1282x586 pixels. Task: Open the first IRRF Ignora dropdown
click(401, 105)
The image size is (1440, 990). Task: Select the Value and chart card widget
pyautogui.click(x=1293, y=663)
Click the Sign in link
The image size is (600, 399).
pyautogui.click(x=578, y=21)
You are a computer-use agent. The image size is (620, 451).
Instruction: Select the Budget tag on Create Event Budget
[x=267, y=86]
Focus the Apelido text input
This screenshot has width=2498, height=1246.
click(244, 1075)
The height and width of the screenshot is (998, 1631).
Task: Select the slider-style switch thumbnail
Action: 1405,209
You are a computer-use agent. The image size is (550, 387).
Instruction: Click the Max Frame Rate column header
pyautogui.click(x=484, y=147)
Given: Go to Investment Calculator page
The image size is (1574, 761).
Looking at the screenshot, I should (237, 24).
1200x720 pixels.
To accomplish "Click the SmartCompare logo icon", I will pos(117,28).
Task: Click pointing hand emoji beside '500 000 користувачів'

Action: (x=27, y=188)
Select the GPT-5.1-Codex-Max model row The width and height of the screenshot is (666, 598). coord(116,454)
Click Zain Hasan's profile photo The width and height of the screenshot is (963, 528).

# EXERCISE GOAL
Write out every entry again, exactly as it appears.

# EXERCISE RESULT
1282x586 pixels. Task: Open the first IRRF Ignora dropdown
click(401, 105)
The image size is (1440, 990). Task: Select the Value and chart card widget
pyautogui.click(x=1293, y=663)
Click the Sign in link
The image size is (600, 399).
pyautogui.click(x=578, y=21)
You are a computer-use agent. The image size is (620, 451).
Instruction: Select the Budget tag on Create Event Budget
[x=267, y=86]
Focus the Apelido text input
This screenshot has width=2498, height=1246.
click(244, 1075)
The height and width of the screenshot is (998, 1631).
Task: Select the slider-style switch thumbnail
Action: 1405,209
You are a computer-use agent. The image size is (550, 387).
Instruction: Click the Max Frame Rate column header
pyautogui.click(x=484, y=147)
Given: Go to Investment Calculator page
The image size is (1574, 761).
Looking at the screenshot, I should (237, 24).
1200x720 pixels.
To accomplish "Click the SmartCompare logo icon", I will pos(117,28).
Task: Click pointing hand emoji beside '500 000 користувачів'

Action: (x=27, y=188)
Select the GPT-5.1-Codex-Max model row The width and height of the screenshot is (666, 598). coord(116,454)
Click Zain Hasan's profile photo The width and height of the screenshot is (963, 528).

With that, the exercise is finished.